● Exercise details
Copy out everything from the line containing "This screenshot has width=952, height=503." down to the line containing "Looking at the image, I should click on (273, 1095).", swapping "coordinate pair" for "position" and keeping everything else the same.

● Dataset content
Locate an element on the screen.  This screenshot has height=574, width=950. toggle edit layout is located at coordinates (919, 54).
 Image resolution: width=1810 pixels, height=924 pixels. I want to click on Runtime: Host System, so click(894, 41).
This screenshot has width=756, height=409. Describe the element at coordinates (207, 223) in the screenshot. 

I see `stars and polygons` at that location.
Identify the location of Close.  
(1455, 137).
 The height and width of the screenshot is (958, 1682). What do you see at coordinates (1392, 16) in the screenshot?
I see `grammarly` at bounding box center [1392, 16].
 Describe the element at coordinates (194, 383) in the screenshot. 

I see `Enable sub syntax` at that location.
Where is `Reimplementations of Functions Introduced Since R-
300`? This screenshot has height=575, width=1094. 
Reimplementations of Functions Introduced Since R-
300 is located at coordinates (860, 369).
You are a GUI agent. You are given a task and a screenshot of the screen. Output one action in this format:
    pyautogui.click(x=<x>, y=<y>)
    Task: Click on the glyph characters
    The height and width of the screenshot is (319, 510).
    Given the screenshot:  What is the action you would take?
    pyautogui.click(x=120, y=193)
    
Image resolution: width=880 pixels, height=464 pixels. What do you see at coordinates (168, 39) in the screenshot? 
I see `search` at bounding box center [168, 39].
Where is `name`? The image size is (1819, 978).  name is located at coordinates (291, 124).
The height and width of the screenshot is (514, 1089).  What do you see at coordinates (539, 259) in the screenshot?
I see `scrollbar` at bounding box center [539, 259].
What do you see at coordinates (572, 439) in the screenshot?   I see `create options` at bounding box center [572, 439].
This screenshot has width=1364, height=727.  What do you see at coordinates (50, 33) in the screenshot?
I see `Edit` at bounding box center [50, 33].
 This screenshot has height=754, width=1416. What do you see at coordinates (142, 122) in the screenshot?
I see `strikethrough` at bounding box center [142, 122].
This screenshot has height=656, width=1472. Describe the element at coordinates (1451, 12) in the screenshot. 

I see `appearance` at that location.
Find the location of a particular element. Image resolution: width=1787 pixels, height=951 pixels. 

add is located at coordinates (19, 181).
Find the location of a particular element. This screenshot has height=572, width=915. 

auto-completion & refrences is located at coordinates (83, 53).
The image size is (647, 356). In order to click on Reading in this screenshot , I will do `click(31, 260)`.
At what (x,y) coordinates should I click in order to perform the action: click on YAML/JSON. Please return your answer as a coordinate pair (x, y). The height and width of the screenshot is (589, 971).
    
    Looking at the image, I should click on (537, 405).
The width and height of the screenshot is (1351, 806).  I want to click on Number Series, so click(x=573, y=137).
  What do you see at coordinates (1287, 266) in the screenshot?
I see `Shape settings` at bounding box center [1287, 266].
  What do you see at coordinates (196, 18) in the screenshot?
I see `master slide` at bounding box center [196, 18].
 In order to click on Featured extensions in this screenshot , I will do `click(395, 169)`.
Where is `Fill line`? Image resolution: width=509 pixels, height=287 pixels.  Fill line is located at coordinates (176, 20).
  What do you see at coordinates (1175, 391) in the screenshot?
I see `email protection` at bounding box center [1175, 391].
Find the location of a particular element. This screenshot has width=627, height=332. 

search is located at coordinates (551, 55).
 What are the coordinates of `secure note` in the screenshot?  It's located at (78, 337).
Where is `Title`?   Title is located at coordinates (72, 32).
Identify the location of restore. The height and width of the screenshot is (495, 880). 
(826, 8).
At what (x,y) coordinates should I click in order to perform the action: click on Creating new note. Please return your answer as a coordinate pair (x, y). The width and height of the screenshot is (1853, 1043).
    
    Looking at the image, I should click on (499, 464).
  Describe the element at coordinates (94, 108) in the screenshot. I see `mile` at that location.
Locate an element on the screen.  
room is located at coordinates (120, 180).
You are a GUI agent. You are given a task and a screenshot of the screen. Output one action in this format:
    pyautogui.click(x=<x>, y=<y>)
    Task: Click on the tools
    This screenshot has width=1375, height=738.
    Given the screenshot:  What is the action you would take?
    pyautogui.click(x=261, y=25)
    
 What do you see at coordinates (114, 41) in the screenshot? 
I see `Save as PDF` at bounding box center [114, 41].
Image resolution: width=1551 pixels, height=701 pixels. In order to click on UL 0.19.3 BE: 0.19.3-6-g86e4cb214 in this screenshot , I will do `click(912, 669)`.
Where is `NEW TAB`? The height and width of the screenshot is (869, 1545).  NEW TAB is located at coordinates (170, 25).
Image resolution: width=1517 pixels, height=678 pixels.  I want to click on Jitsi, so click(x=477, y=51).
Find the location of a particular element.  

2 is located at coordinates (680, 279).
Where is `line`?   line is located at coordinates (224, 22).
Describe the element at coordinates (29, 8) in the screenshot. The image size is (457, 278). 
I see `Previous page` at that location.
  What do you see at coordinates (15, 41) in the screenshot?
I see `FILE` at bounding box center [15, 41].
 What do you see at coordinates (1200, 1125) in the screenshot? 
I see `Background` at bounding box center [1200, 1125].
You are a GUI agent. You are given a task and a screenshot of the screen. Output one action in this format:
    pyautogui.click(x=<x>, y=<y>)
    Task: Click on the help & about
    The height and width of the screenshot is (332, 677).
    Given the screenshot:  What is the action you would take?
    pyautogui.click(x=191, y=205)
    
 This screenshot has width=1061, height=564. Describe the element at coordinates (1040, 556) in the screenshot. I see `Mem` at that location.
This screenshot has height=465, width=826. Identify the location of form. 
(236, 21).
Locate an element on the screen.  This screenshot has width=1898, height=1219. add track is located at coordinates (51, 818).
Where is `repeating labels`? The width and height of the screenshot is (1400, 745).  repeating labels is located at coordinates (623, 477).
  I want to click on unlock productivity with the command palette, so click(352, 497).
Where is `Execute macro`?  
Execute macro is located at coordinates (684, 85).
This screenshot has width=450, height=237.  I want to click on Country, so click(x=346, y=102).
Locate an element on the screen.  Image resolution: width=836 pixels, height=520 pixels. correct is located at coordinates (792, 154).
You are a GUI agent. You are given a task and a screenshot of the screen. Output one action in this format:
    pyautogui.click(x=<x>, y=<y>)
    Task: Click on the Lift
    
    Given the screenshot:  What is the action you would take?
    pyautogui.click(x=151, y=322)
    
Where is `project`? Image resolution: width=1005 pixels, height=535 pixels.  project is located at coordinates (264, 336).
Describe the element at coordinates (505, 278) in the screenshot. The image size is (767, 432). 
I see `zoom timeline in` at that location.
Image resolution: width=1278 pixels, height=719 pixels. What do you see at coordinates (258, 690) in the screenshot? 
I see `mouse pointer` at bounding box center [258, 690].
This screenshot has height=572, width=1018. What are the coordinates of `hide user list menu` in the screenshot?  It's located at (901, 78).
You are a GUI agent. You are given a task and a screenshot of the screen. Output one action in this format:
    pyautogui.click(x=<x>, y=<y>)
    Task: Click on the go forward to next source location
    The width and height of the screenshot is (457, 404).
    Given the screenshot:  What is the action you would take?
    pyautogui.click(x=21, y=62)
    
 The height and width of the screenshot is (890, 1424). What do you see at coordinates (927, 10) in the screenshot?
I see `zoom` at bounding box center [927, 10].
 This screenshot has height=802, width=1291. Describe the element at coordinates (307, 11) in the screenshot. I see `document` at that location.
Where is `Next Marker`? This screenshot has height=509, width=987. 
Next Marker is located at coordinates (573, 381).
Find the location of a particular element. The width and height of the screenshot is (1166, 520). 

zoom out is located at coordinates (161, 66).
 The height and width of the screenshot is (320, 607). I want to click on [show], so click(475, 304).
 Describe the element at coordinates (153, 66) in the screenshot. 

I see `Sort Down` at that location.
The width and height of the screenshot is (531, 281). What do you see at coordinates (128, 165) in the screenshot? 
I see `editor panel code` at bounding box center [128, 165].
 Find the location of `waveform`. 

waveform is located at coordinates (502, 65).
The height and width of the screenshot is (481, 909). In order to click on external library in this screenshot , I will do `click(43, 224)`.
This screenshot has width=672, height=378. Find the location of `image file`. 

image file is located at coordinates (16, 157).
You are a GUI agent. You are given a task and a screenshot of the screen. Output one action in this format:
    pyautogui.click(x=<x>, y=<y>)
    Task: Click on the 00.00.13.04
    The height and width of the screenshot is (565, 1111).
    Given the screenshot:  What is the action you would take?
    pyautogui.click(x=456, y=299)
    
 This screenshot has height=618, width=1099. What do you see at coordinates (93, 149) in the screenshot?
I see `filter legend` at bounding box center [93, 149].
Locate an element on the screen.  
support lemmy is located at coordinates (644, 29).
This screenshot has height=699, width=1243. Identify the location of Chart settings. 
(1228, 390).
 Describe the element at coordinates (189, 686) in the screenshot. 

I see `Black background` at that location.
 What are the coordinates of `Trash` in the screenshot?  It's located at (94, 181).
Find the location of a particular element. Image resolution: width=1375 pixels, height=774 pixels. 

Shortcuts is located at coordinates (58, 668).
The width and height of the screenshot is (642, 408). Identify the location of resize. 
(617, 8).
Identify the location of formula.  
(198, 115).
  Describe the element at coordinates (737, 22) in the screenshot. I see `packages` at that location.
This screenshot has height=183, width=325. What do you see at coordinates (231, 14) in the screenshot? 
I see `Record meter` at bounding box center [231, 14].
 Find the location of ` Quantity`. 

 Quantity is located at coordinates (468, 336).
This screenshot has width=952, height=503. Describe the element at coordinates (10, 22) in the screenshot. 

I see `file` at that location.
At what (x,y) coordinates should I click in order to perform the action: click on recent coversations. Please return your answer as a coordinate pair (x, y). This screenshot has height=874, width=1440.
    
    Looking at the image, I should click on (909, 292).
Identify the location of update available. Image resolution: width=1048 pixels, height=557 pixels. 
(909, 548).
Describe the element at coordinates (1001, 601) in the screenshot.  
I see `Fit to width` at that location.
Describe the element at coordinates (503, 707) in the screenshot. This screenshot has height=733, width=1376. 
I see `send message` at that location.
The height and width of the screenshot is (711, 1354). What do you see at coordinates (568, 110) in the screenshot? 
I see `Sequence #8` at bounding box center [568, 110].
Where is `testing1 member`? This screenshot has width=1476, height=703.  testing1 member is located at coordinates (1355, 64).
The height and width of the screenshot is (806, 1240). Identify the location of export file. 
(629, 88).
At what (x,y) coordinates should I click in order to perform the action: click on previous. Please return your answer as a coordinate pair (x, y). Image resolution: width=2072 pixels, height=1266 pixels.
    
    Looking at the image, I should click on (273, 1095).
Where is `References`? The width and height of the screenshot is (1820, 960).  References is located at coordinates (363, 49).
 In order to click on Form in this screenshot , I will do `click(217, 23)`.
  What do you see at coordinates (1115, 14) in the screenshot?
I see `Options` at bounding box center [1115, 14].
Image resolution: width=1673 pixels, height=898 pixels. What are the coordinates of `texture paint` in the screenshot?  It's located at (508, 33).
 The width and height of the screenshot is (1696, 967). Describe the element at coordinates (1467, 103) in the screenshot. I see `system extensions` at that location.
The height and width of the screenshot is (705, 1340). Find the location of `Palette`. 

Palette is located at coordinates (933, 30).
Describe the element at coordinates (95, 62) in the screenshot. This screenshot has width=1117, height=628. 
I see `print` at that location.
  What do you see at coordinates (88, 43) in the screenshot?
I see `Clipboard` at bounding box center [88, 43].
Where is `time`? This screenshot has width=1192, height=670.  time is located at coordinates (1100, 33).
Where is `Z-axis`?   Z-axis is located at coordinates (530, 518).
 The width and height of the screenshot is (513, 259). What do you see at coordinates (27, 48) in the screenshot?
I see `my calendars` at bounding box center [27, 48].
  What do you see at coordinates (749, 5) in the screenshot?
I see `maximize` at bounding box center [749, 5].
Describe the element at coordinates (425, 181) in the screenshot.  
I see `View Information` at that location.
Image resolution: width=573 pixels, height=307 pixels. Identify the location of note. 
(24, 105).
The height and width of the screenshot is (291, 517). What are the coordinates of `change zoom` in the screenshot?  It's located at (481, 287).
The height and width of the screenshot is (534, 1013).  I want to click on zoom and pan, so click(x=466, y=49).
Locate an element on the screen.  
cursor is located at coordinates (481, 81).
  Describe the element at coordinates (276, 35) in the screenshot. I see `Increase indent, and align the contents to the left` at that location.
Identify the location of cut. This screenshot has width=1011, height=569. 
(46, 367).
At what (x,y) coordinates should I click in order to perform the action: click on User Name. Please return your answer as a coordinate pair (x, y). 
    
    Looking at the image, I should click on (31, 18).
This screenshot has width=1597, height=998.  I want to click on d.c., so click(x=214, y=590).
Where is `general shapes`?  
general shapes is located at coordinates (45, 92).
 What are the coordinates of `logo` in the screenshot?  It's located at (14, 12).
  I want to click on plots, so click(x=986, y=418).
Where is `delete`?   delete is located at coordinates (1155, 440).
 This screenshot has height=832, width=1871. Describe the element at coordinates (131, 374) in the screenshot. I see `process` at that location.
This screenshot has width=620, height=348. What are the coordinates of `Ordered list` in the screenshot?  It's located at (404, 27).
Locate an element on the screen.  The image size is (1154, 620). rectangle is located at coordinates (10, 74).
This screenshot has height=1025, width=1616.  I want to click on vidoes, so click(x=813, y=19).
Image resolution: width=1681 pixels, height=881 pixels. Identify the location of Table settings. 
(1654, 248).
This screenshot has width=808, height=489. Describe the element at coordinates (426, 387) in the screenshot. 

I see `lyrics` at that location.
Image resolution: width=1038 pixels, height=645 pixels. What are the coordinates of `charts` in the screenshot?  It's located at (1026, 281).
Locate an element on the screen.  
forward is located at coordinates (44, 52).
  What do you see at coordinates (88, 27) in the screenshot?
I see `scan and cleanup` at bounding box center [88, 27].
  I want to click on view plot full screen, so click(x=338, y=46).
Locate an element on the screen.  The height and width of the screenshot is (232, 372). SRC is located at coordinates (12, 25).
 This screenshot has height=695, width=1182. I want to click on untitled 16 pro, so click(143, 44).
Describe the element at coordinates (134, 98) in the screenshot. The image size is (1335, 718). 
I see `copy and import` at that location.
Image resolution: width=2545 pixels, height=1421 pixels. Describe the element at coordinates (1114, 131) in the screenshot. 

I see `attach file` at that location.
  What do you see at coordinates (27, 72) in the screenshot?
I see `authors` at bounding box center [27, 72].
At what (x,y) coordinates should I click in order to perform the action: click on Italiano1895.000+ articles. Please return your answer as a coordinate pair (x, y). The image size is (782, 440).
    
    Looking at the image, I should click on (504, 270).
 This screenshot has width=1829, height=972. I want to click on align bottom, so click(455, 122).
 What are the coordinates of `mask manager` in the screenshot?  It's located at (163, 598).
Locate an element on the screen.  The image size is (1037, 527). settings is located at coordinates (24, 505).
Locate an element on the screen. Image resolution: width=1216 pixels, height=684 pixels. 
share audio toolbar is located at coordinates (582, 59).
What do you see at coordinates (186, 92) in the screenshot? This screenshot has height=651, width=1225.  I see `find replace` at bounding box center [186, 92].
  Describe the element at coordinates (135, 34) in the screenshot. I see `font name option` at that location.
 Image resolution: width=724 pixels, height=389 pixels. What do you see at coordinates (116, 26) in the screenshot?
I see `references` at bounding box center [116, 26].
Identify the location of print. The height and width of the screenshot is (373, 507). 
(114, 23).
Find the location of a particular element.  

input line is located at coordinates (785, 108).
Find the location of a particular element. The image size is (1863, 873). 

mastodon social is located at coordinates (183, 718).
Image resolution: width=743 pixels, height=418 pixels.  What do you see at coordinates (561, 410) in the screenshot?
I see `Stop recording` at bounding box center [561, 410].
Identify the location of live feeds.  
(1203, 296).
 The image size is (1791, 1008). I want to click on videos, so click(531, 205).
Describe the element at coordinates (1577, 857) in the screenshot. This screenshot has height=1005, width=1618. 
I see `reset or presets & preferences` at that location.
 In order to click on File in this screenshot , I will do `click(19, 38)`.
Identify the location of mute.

● Exercise answer
This screenshot has width=952, height=503. Describe the element at coordinates (10, 22) in the screenshot. 

I see `file` at that location.
At what (x,y) coordinates should I click in order to perform the action: click on recent coversations. Please return your answer as a position (x, y). This screenshot has height=874, width=1440.
    
    Looking at the image, I should click on (909, 292).
Identify the location of update available. Image resolution: width=1048 pixels, height=557 pixels. 
(909, 548).
Describe the element at coordinates (1001, 601) in the screenshot.  
I see `Fit to width` at that location.
Describe the element at coordinates (503, 707) in the screenshot. This screenshot has height=733, width=1376. 
I see `send message` at that location.
The height and width of the screenshot is (711, 1354). What do you see at coordinates (568, 110) in the screenshot? 
I see `Sequence #8` at bounding box center [568, 110].
Where is `testing1 member`? This screenshot has width=1476, height=703.  testing1 member is located at coordinates (1355, 64).
The height and width of the screenshot is (806, 1240). Identify the location of export file. 
(629, 88).
At what (x,y) coordinates should I click in order to perform the action: click on previous. Please return your answer as a position (x, y). Image resolution: width=2072 pixels, height=1266 pixels.
    
    Looking at the image, I should click on (273, 1095).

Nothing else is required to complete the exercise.